RAM

Feauture

• AWS Resource Access Manager service
• easily and securely share AWS resources with any AWS account or within your AWS Organization
• You can share AWS Transit Gateways, Subnets, AWS License Manager configurations, and Amazon Route 53 Resolver rules resources with RAM.

Scenario

• A global IT company with offices around the world has multiple AWS accounts. To improve efficiency and drive costs down, the Chief Information Officer (CIO) wants to set up a solution that centrally manages their AWS resources.

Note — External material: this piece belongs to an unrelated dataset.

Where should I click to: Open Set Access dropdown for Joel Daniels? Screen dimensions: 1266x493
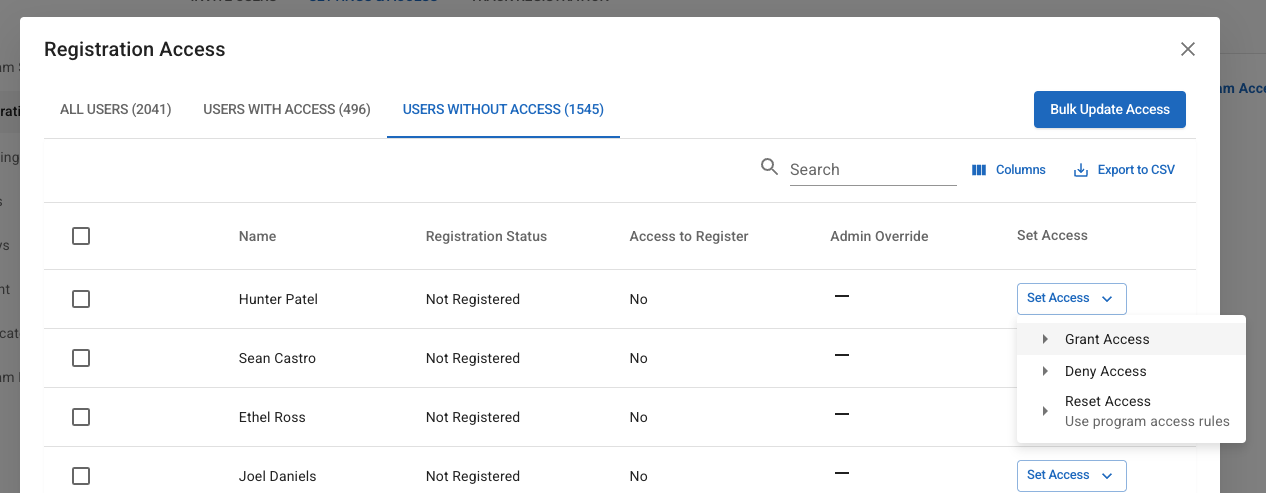pyautogui.click(x=1071, y=475)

This will allow them to procure AWS resources centrally and share resources such as AWS Transit Gateways, AWS License Manager configurations, or Amazon Route 53 Resolver rules across their various accounts.
  As the Solutions Architect, which combination of options should you implement in this scenario? (Choose 2)

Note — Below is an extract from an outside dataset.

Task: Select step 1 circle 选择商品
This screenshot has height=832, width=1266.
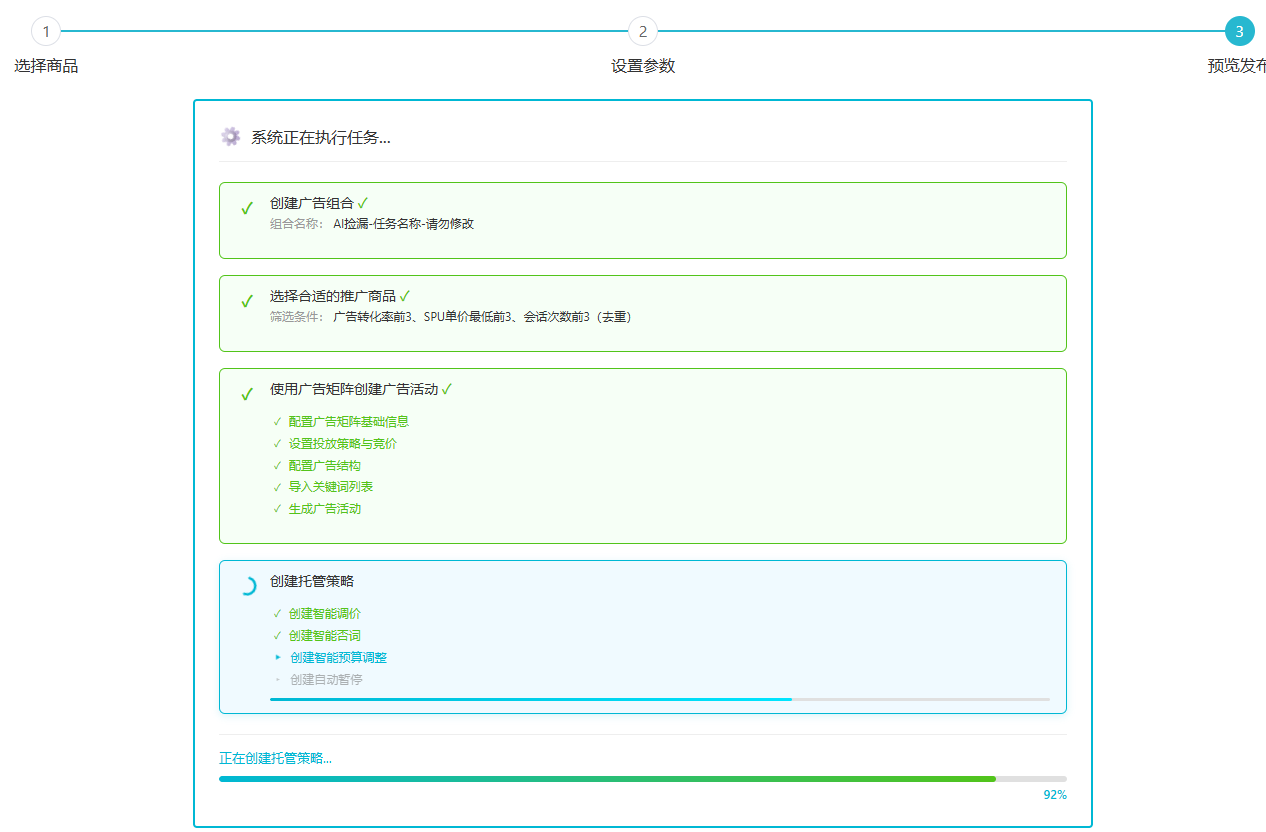Action: pos(46,31)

  • Solution 1) Consolidate all of the company’s accounts using AWS Organizations.
  • Solution 2) Use the AWS Resource Access Manager(RAM) service to easily and securely share your resources with your AWS accounts.

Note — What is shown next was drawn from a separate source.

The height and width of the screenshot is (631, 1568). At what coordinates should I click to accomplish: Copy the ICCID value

  • RAM eliminates the need to create duplicate resources in multiple accounts, reducing the operational overhead of managing those resources in every single account you own. You can create resources centrally in a multi-account environment, and use RAM to share those resources across accounts in three simple steps: create a Resource Share, specify resources, and specify accounts. RAM is available to you at no additional charge.
  • IAM : is incorrect because although you can delegate access to resources that are in different AWS accounts using IAM, this process is extremely tedious and entails a lot of operational overhead since you have to manually set up cross-account access to each and every AWS account of the company.